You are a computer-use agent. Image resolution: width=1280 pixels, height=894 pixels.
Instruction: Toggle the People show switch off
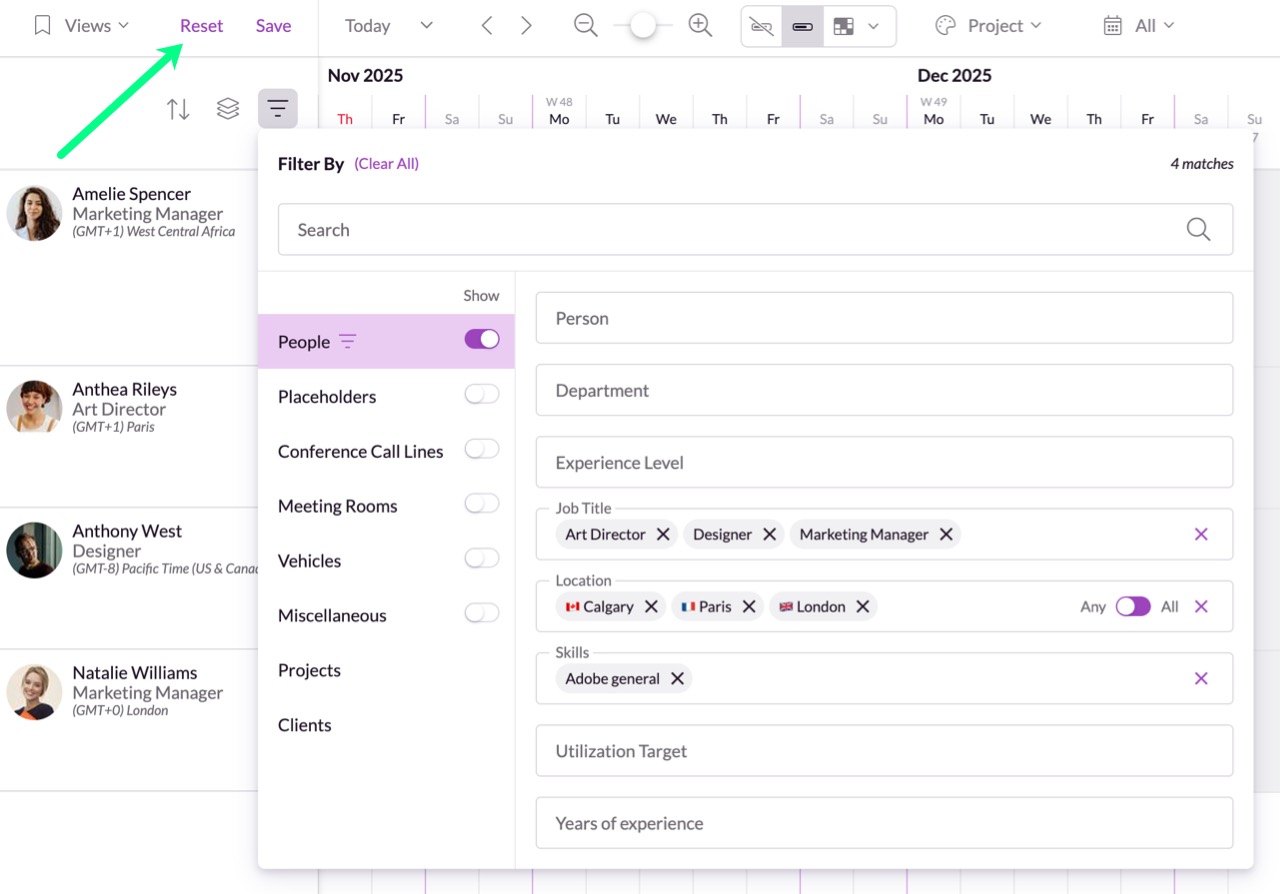(481, 340)
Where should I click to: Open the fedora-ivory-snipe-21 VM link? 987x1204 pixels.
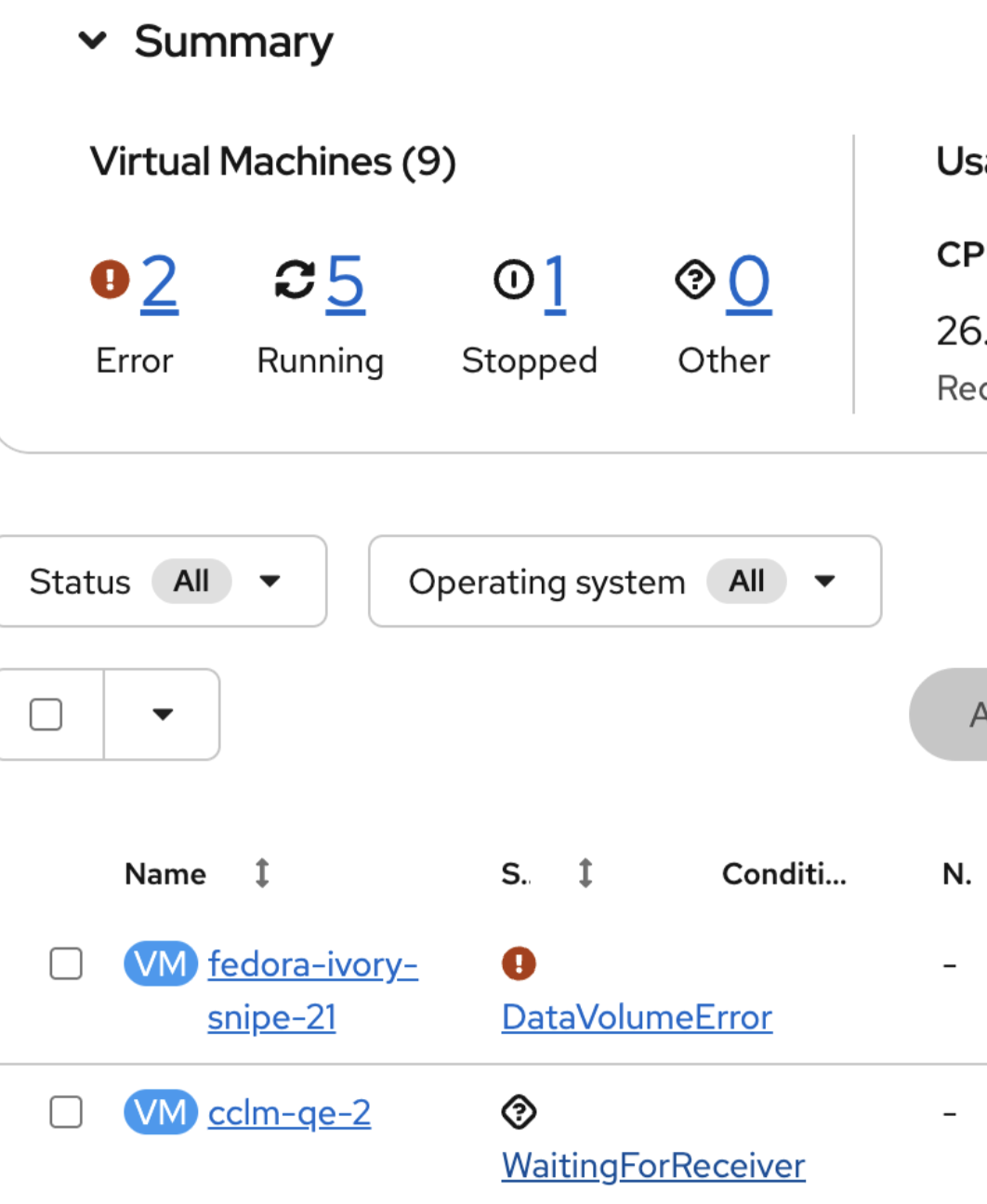[312, 966]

- - -

THE PROBLEM: Without the pictures, copy the material exactly as given.

SOLUTION BELOW:
You are a computer-use agent. Image resolution: width=1280 pixels, height=894 pixels.
Instruction: Toggle the People show switch off
(481, 340)
Where should I click to: Open the fedora-ivory-snipe-21 VM link? 987x1204 pixels.
[312, 966]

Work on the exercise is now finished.